The SQL detection method allows for running a query against SQL servers. The example given shows using this method to detect a given setting returned by a simple SQL query. Notice that the trick here is to cast your output as a known column name that can then be used in any evaluations.
Similar to the SQL format the WQL query allows for checking for the existence/configuration of an element found in WMI. With this detection method it is also possible to configure automatic remediation of a misconfigured setting.
The XML detection allows for opening and reading the contents of an XML file for a specific path and configuration. The XPath query used simply walks the path of the XML to the specific item of interest. If the XPath query doesn’t make sense spend just a few minutes looking at a properly formatted XML snip and you should be able to quickly understand how the pathing works.

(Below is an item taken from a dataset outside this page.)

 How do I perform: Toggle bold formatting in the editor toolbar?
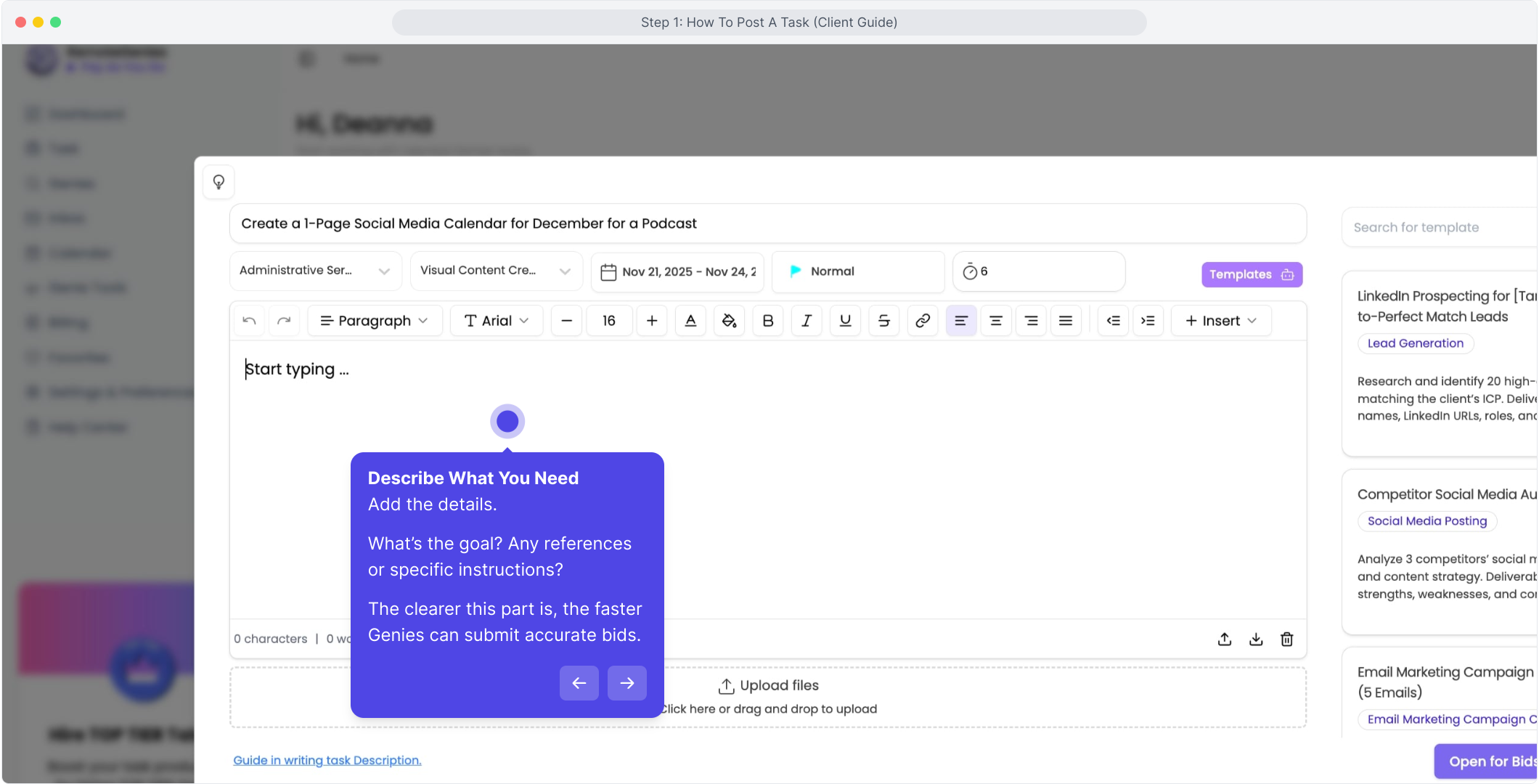[x=767, y=321]
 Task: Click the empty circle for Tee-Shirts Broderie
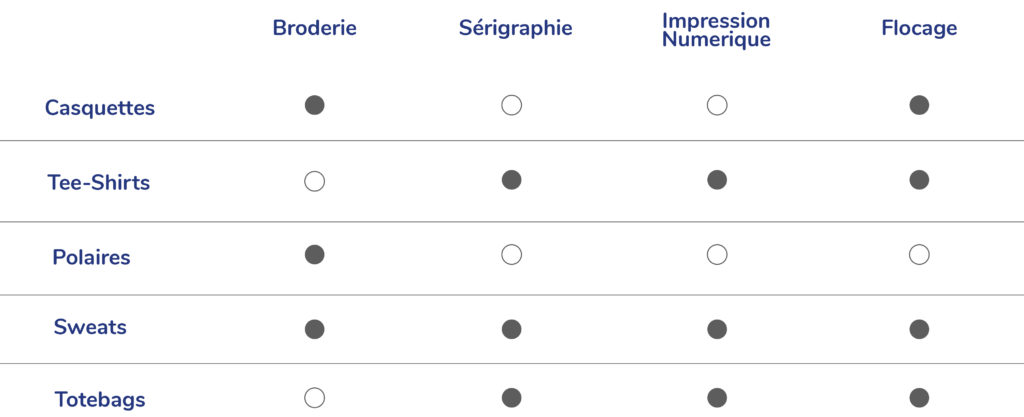tap(314, 181)
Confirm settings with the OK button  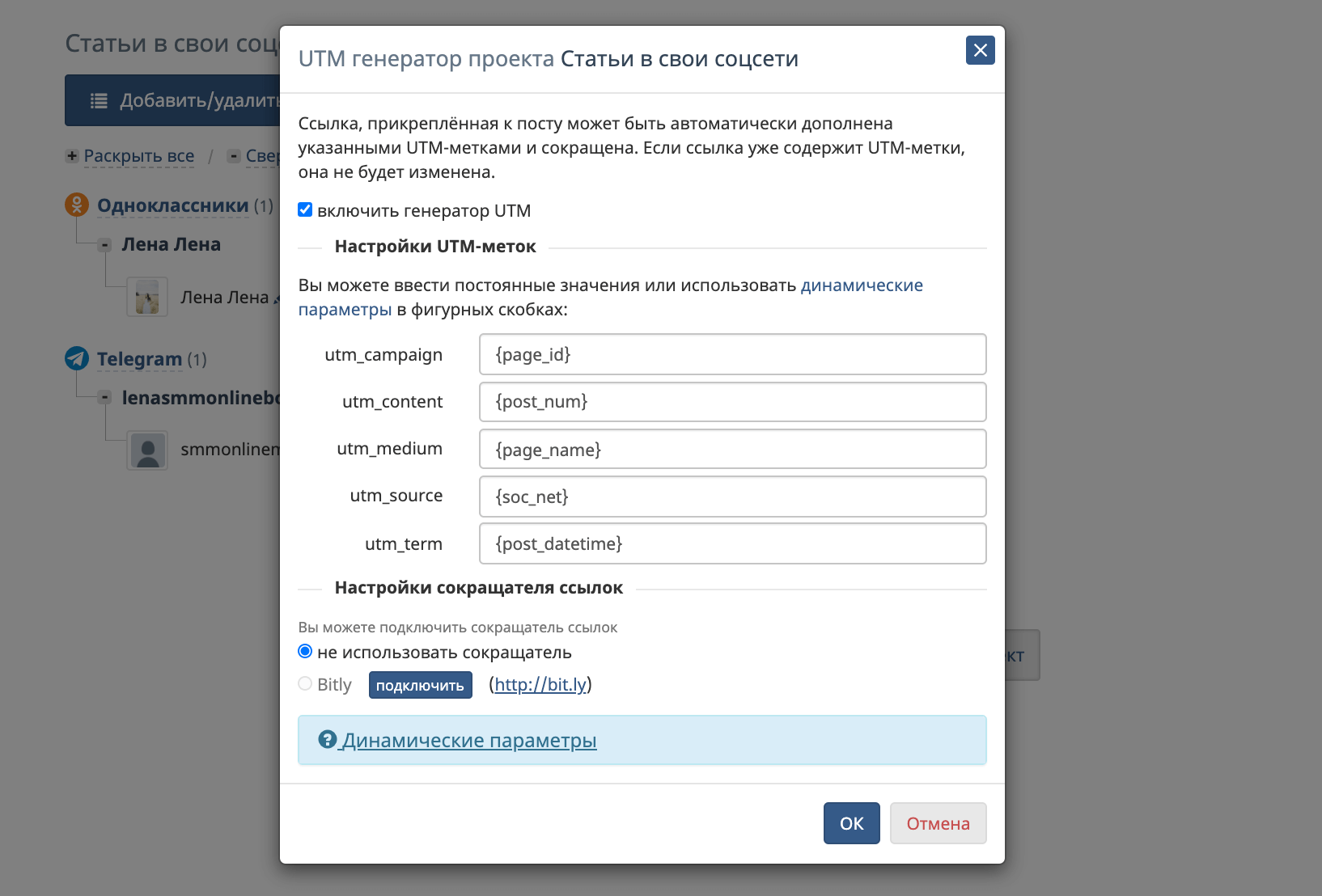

The final detection method to discuss is the script. If you can’t configure your detection job with one of the previous detection methods then the script method is available. With the script method the detection possibilities are virtually limitless. With this detection method it is also possible to configure automatic remediation of a misconfigured setting. If remediation is required a remediation script must also be supplied.
The sample PowerShell script below is used to detect whether the WordPad process (or any process) is running multiple times. The script initially sets the $compliance variable to true to indicate compliant and then proceeds to test the condition. If a non-compliant scenario is found the $compliance variable is changed to False.
$Processes = Get-Process $ProcessName -erroraction 0
ForEach ($Process in $Processes)
if (-not $Process.responding)
$CountofSuspendedProcesses = $CountofSuspendedProcesses + 1
if ($CountofSuspendedProcesses -gt 0)
In all cases the script returns the variable being used for tracking compliance testing. The variable used can be anything as long as the script returns a value. The returned value is then tested by the compliance rule to determine compliance.
And that’s it. With these examples it should be very possible to configure the exact type of compliance scenarios that should be tested in any environment.